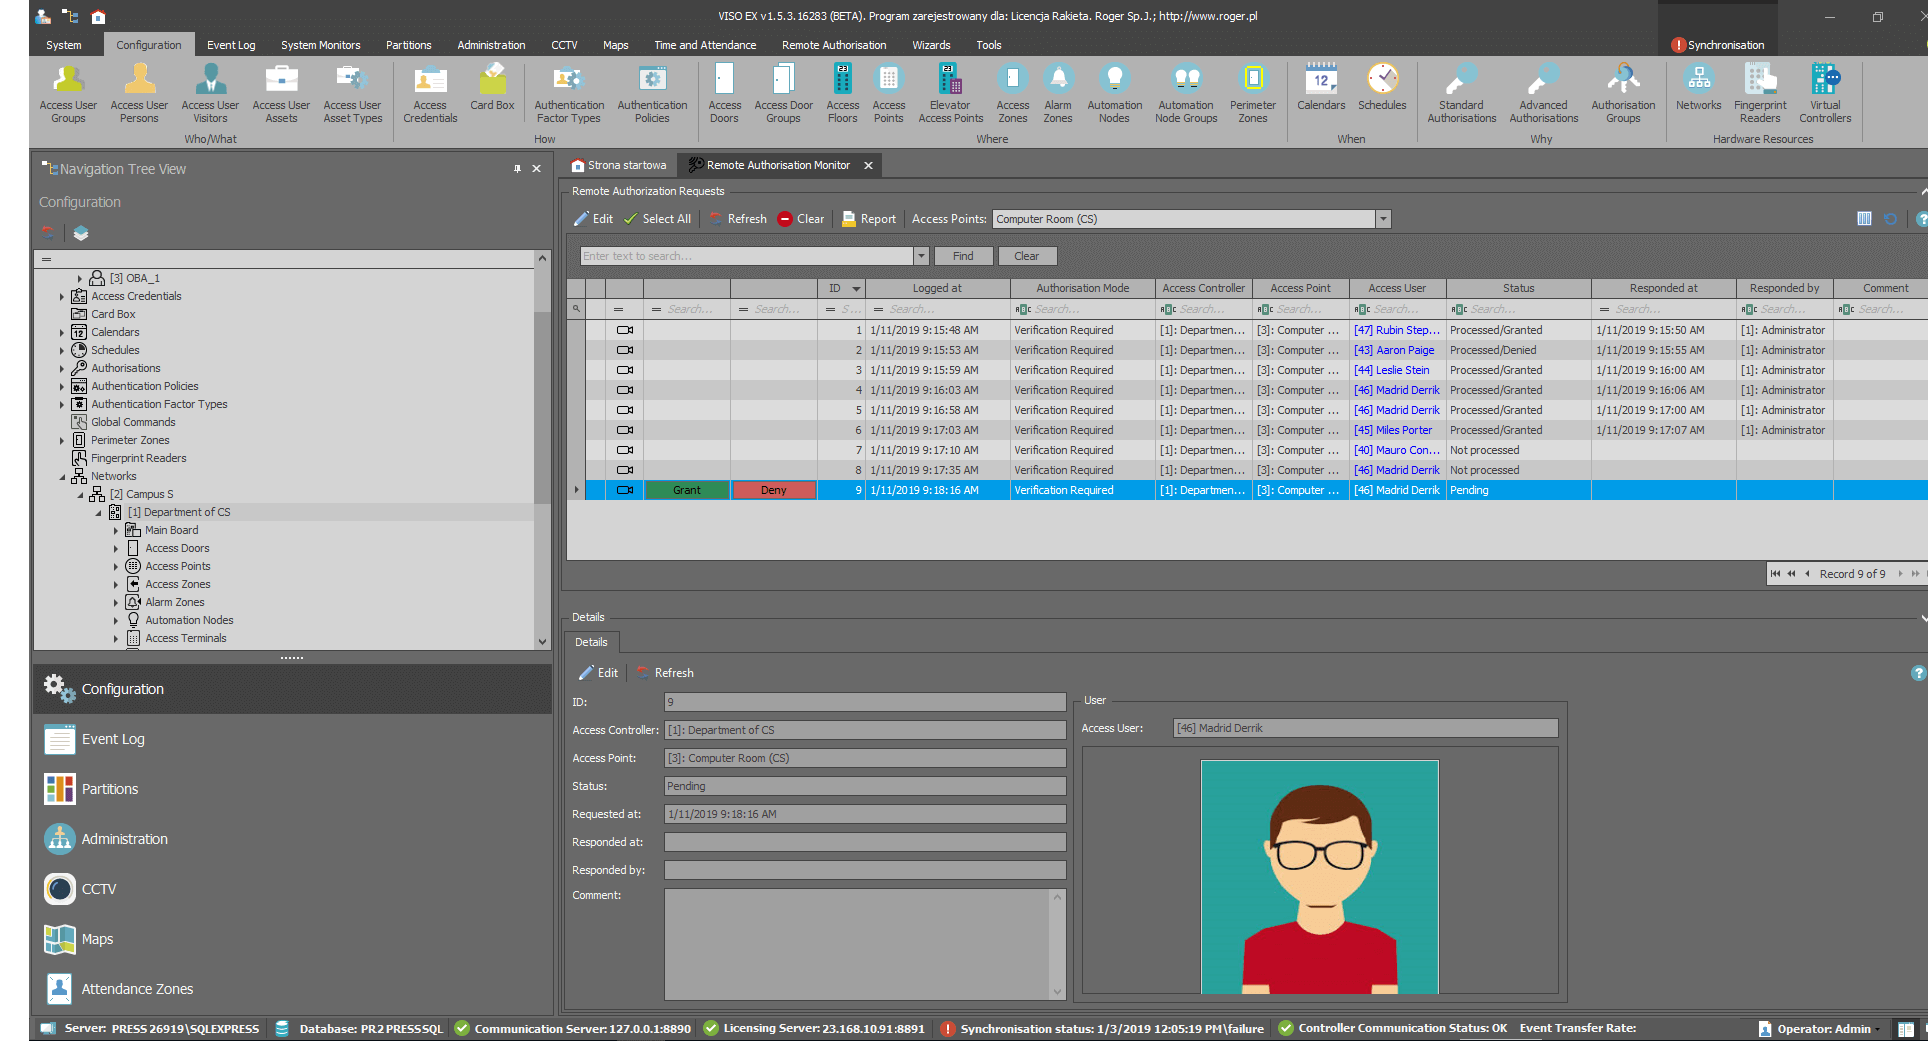Collapse the Department of CS tree node
Image resolution: width=1928 pixels, height=1041 pixels.
pos(98,513)
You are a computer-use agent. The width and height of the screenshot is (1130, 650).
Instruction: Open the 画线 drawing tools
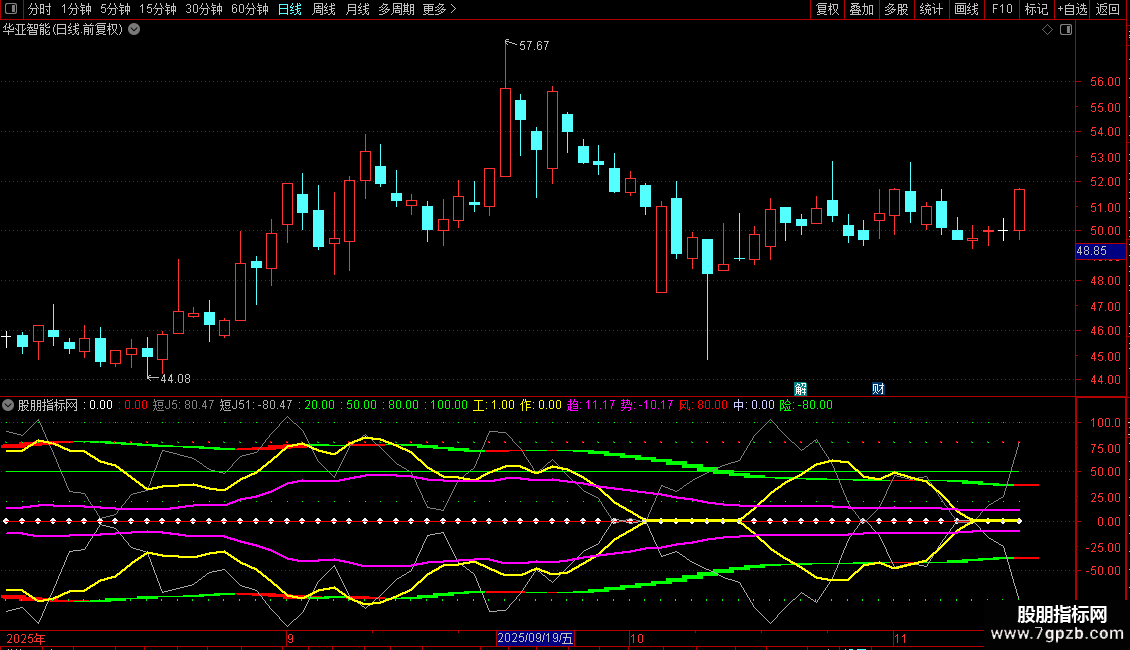tap(966, 9)
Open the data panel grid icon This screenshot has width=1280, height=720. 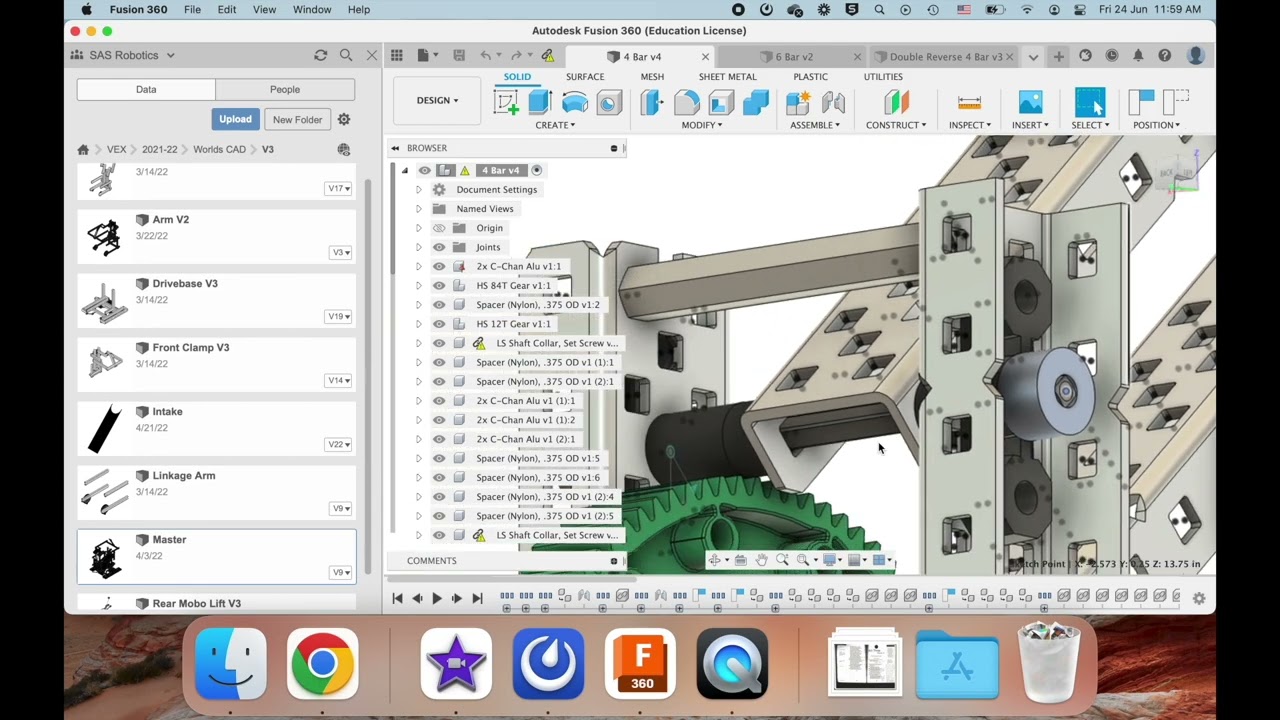click(x=397, y=56)
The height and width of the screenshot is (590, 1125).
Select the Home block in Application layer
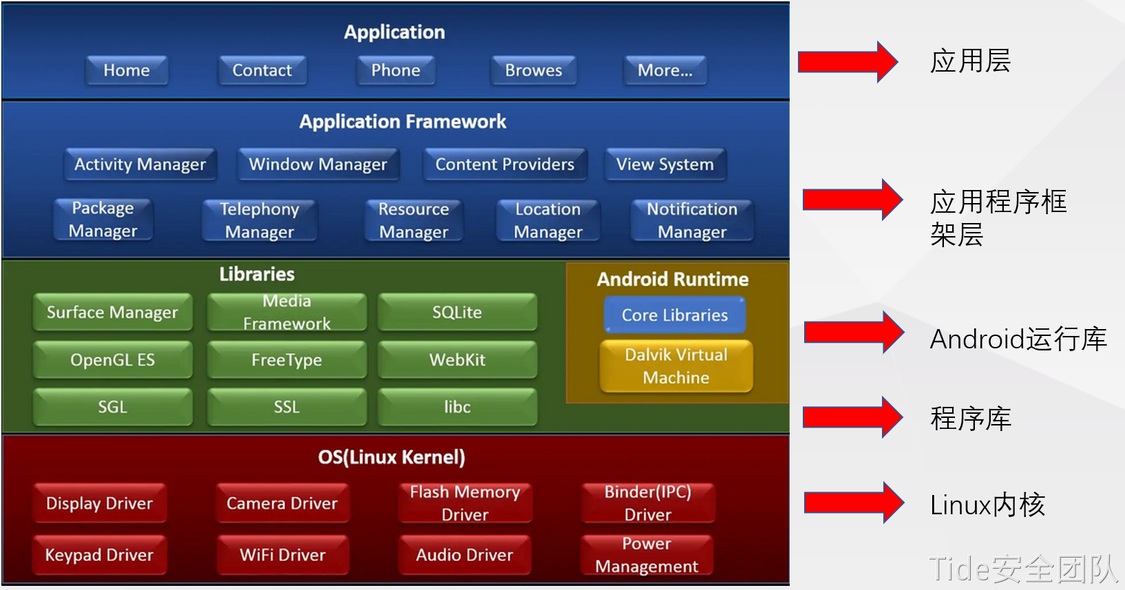[x=126, y=70]
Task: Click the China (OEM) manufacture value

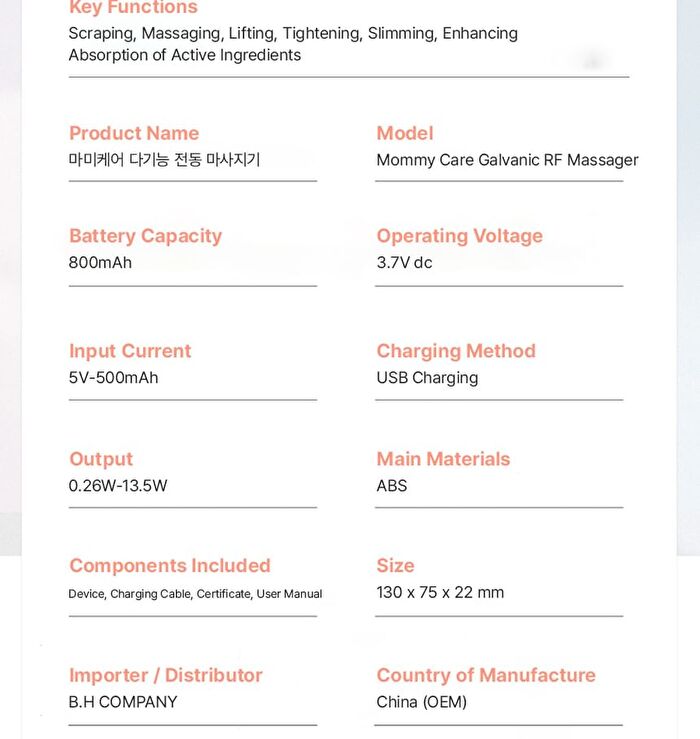Action: coord(421,702)
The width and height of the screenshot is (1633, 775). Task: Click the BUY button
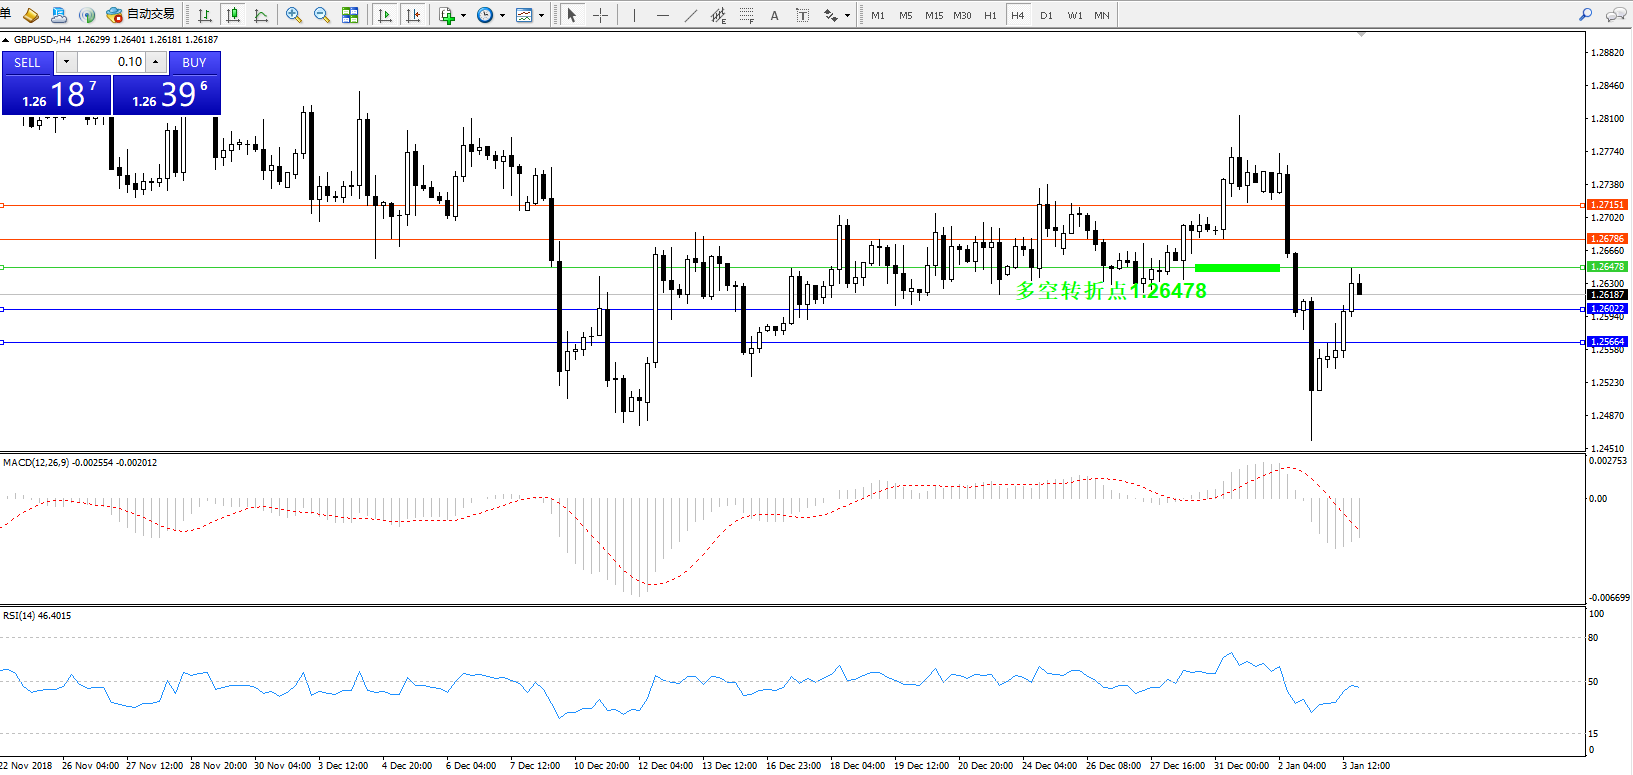click(x=194, y=62)
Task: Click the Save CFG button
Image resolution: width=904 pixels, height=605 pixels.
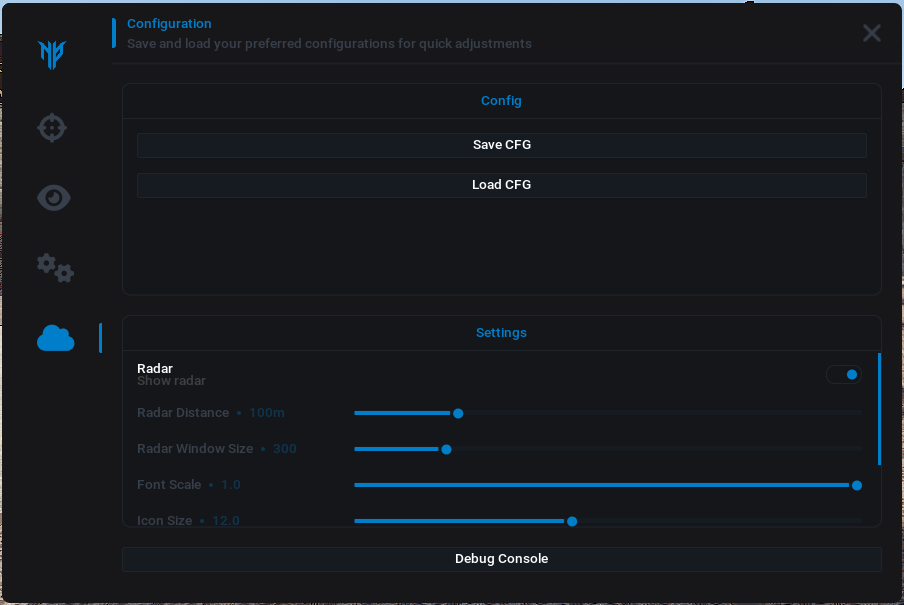Action: click(x=501, y=145)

-- -- --

*Work task*. All that is wanted is an exact copy of the lines from the line bearing "Select the Home block in Application layer" through the final line of the entries, including both ends but no pictures.

*Answer space*.
Select the Home block in Application layer
[x=126, y=70]
Task: Click the China (OEM) manufacture value

Action: coord(421,702)
The width and height of the screenshot is (1633, 775). Task: Click the BUY button
click(x=194, y=62)
Task: Click the Save CFG button
Image resolution: width=904 pixels, height=605 pixels.
Action: click(x=501, y=145)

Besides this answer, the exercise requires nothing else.